• Exercise instructions: Copy the part that opens with the line containing "Task: Turn off the virtual machine" and runs through the end of the rows, swapping "paper plane" for "airplane" and changing nothing else. Leave the pictures out of your copy.

--- Materials provided ---

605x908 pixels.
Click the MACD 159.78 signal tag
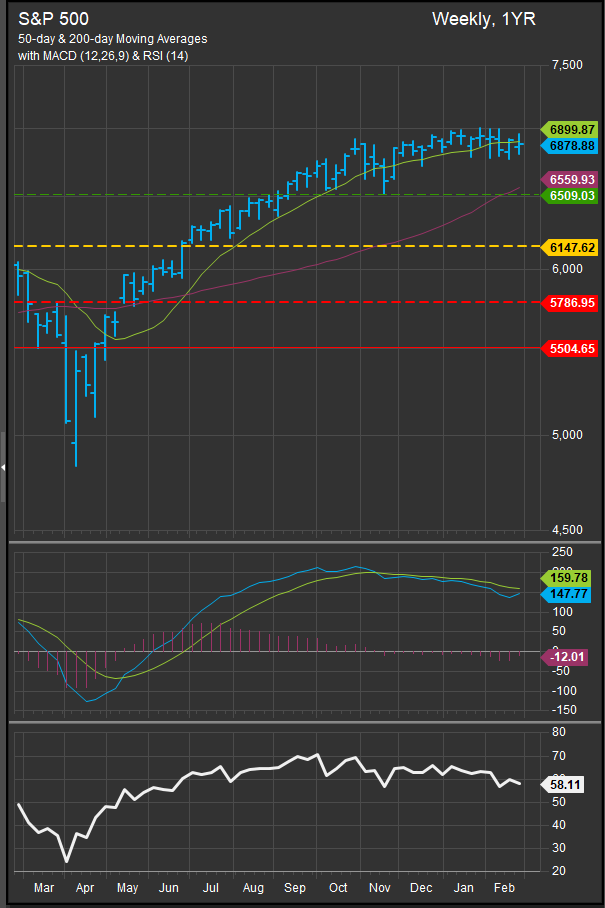(569, 578)
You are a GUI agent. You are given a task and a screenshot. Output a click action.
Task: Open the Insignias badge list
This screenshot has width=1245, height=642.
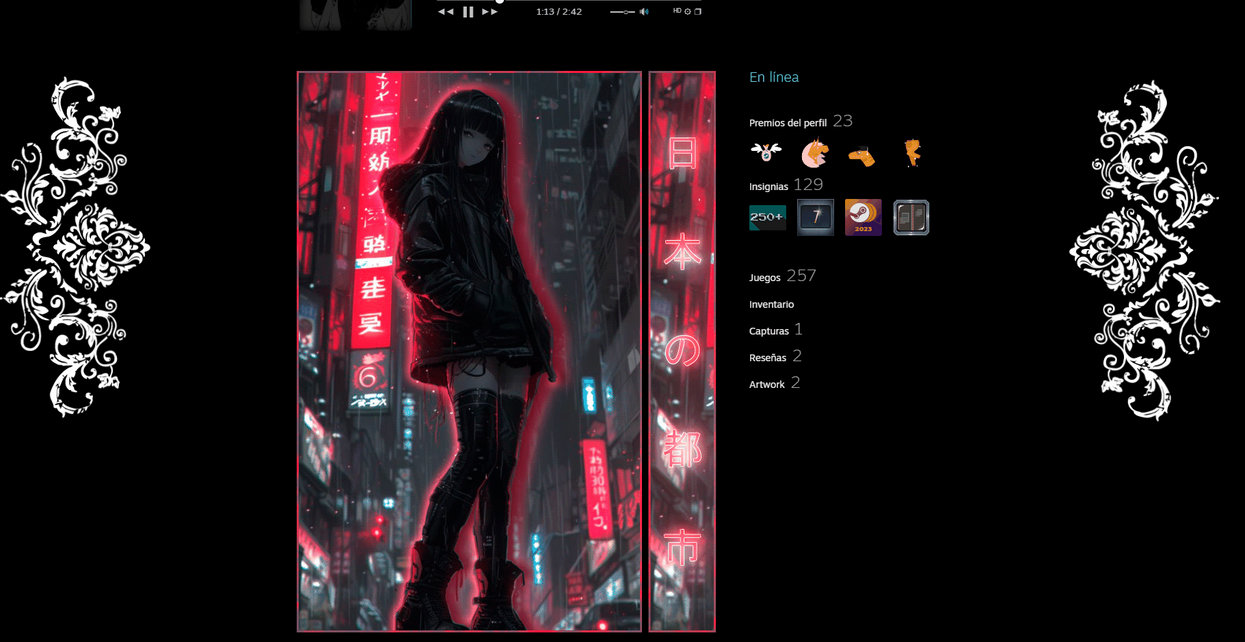pyautogui.click(x=769, y=186)
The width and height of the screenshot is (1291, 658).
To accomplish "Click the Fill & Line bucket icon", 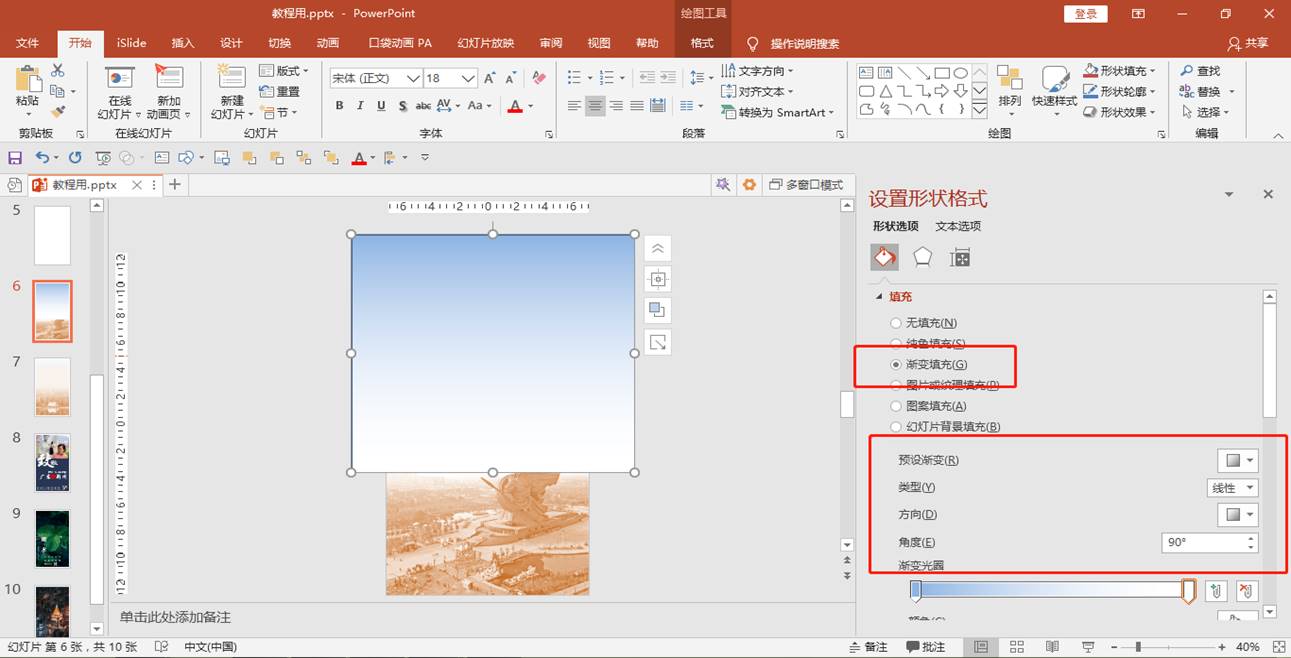I will tap(884, 258).
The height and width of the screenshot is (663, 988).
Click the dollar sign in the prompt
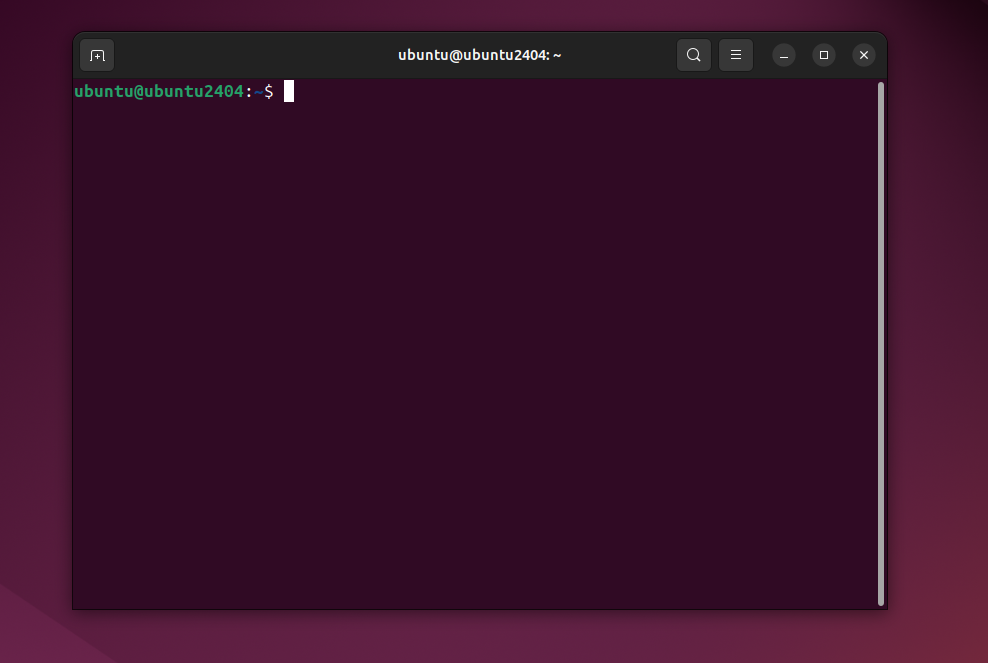click(x=269, y=92)
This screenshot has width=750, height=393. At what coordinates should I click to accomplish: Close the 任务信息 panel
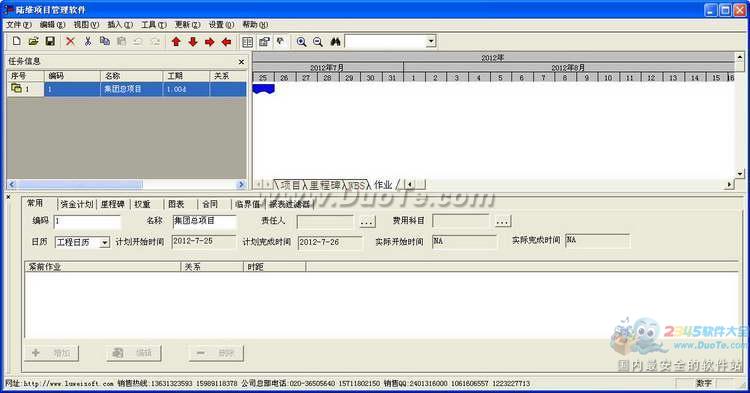[241, 62]
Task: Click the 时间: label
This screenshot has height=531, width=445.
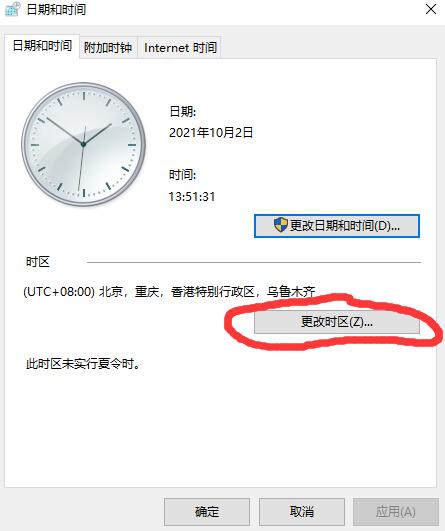Action: click(x=183, y=175)
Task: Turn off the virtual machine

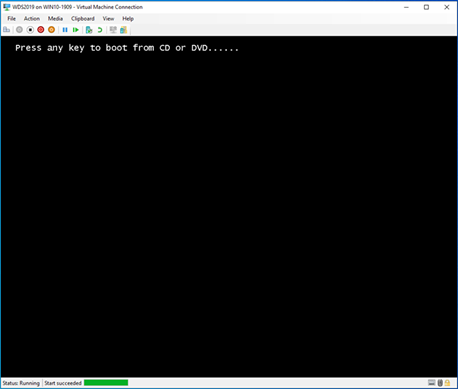Action: pyautogui.click(x=30, y=30)
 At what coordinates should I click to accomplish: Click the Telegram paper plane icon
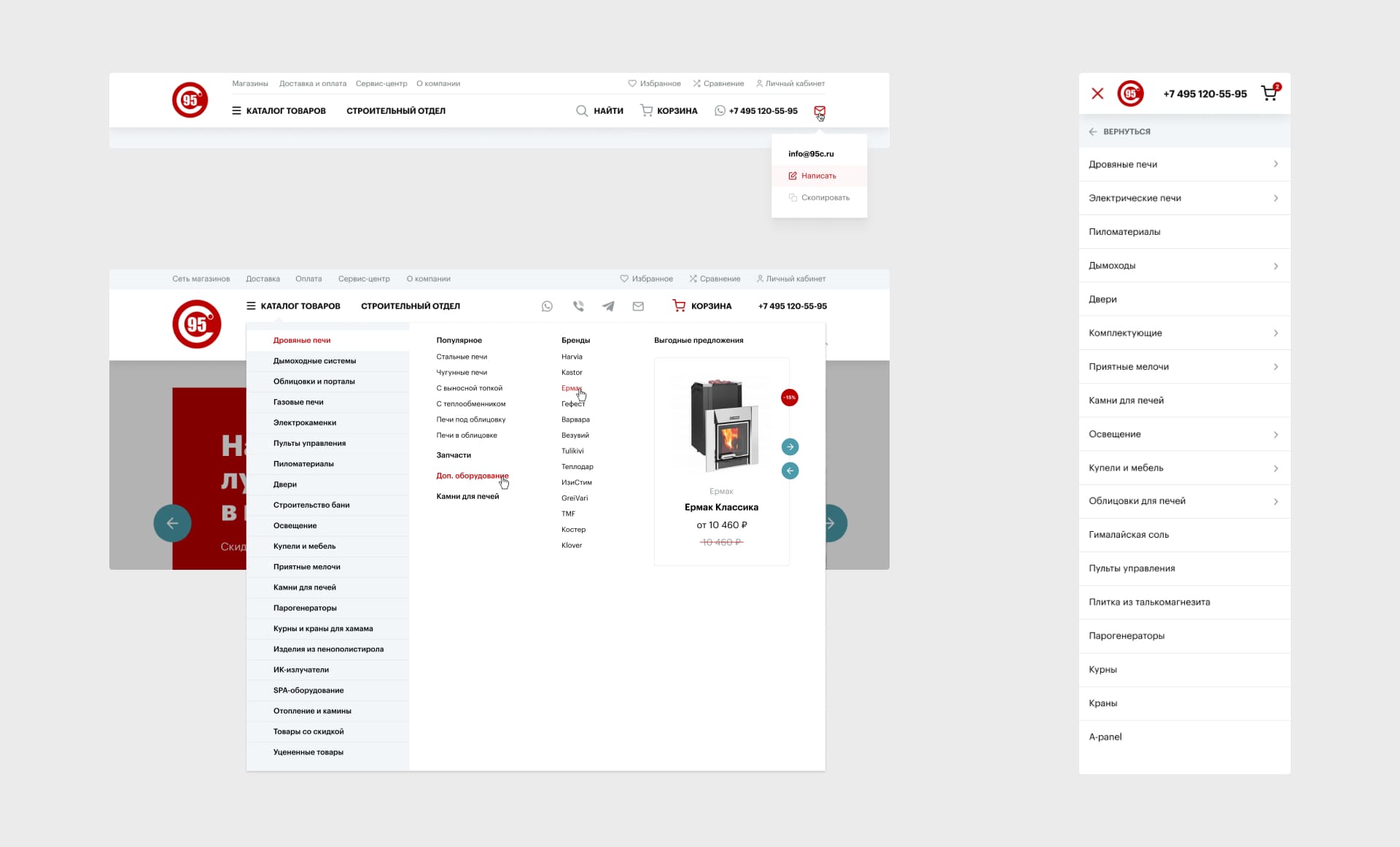(608, 306)
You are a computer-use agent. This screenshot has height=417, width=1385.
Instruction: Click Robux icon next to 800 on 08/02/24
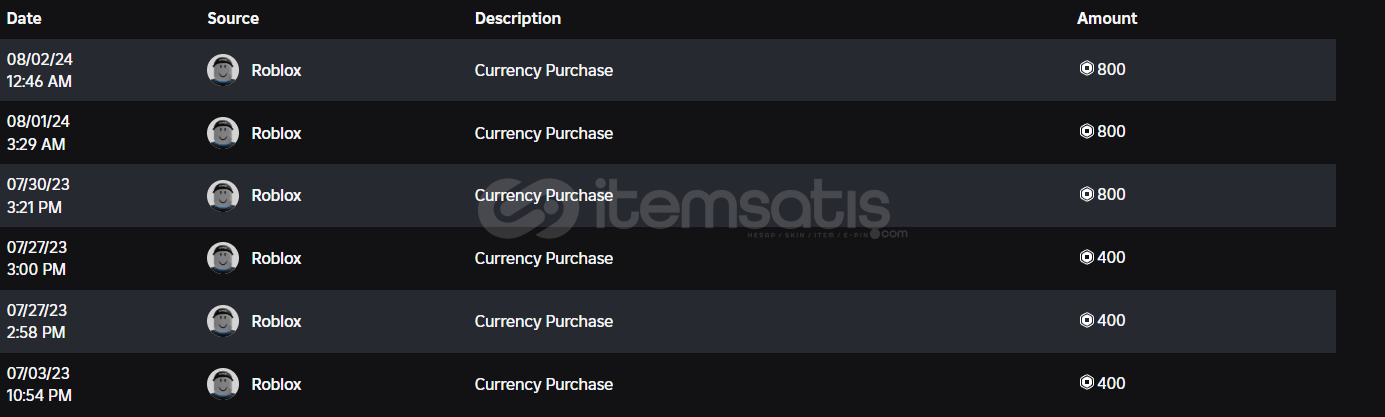pos(1086,69)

---

• Exercise solution:
Task: Turn off the virtual machine

Action: pyautogui.click(x=30, y=30)
 At what coordinates should I click to accomplish: Click the Telegram airplane icon
(608, 306)
You are a computer-use agent. This screenshot has height=417, width=1385.
Instruction: Click Robux icon next to 800 on 08/02/24
pos(1086,69)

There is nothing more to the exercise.